The report explains of its focus:
This report uses the words science and research very broadly. The guide posits that research encompasses many forms of disciplined human thought, including the natural sciences, the social sciences, and the humanities, along with the archives of that knowledge. These forms of knowledge and the methods used to arrive at this knowledge can be very different. Yet all researchers, whether in the sciences or in other forms of scholarship, are expected to adhere to the fundamental values that underlie good research.
The report highlights the importance of trust -- among researchers and between researchers and the public. Trust is secured through respecting seven core values:
Responsible conduct in research is based on many of the same human values that apply in daily life, but these values have specific implications in the context of research. The discussion in this guide draws on seven overlapping fundamental values:

• Honesty
• Fairness
• Objectivity
• Reliability
• Skepticism
• Accountability
• Openness

In research, being honest implies doing research and communicating about research results and their possible applications fully and without deception, whether of others or oneself.

Being fair means treating others with respect and consideration, whether in citing a colleague’s ideas in a paper or mentoring a student in the proper conduct of research. In research—as in life—scientists and scholars should treat others as they hope and expect to be treated in return.

Objectivity implies that researchers try to look beyond their own preconceptions and biases to the empirical evidence that justifies conclusions.Researchers cannot totally eliminate the influence of their own perspectives from their work, but they can strive to be as objective as possible.

Research communities over many years have developed methods to enhance the reliability of the results they obtain, and researchers have an obligation to adhere to these methods or demonstrate that an alternative approach does not reduce the reliability of research results.

An allegiance to empirical evidence requires that researchers maintain a degree of skepticism toward research results and conclusions so that results and explanations are continually reexamined and improved.

Researchers are accountable to other researchers, to the broader society,and to nature. If challenged, they cannot appeal to authority but must demonstrate that their results or statements are reliable.

Finally, researchers need to be open with others for research to progress. All researchers deserve to work independently as they balance the competing considerations of “what if?” and “what if I am wrong?” But they ultimately need to convey to others their conclusions and the evidence and reasoning on which their conclusions are based so that those conclusions can be examined and extended. This requires careful storage of data and making data available to colleagues whenever possible.

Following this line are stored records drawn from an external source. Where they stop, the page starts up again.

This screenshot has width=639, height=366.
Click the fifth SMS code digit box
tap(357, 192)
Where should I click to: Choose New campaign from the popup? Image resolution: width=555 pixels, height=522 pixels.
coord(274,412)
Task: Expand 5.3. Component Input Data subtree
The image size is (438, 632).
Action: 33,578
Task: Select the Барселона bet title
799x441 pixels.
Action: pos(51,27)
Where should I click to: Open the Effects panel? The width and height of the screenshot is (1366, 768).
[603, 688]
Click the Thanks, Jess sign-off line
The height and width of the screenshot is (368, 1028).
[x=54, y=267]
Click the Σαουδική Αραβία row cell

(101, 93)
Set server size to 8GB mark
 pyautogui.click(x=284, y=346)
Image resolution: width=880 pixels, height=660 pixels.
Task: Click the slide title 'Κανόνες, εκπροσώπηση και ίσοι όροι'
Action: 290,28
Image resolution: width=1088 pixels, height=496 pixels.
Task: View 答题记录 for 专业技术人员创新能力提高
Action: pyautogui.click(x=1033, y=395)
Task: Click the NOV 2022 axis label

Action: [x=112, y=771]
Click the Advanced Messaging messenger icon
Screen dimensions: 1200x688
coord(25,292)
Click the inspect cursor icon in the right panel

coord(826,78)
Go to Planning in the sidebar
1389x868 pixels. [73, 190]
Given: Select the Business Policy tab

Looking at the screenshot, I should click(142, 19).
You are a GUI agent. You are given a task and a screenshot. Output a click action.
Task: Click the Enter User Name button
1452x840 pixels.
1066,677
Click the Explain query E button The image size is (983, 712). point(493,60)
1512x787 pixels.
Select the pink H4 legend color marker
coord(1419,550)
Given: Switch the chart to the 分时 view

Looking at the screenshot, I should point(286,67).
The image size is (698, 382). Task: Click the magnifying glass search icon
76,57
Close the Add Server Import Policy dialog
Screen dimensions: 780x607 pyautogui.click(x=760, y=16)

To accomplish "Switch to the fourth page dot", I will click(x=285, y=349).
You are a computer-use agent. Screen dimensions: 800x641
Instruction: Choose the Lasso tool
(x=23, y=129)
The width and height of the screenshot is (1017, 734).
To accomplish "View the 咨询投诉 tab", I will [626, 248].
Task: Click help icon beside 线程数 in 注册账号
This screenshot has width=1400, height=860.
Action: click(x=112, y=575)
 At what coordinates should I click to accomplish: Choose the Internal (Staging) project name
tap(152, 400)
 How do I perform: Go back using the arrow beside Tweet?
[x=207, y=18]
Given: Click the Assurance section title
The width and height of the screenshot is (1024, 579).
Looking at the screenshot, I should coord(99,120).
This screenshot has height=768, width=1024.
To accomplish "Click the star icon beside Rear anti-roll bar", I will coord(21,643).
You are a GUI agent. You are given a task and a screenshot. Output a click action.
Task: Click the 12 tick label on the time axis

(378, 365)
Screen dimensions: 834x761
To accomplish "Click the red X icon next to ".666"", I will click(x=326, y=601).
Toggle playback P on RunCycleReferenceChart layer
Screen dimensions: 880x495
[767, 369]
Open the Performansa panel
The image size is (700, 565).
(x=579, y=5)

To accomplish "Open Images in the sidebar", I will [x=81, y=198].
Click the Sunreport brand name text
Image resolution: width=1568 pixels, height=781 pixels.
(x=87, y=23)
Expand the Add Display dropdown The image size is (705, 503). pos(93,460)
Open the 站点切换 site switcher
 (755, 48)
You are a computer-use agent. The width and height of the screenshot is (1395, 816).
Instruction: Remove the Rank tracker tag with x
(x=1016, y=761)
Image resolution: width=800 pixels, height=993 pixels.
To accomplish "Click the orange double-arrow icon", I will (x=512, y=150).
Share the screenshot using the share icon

The primacy of these seven values explains why trust is a fundamental characteristic of the research enterprise. Researchers expect that their colleagues will act in accord with these values. When a researcher violates one of the values, that person’s trustworthiness is diminished among other researchers. In addition, the public’s trust in research can be damaged, with harmful effects on the entire research community.
The report includes an interesting passage on scientists as advocates:
The public’s trust in research depends on the honesty, openness, and objectivity of researchers in communicating the results of research to those outside the research community. This responsibility can take time away from research, but public communication is essential given the pervasive influence of research on the broader society.
Researchers have the same rights as all other people in expressing their opinions and seeking to influence public policy. But researchers must be especially careful to distinguish their roles as specialists and as advocates.
Researchers who choose to be advocates have a special responsibility to themselves and to the research community to be very open and honest about the support for the statements they make. Researchers should resist speaking or writing with the authority of science or scholarship on complex, unresolved topics outside their areas of expertise. Researchers can risk their credibility by becoming advocates for public policy issues that can be resolved only with inputs from outside the research community. . .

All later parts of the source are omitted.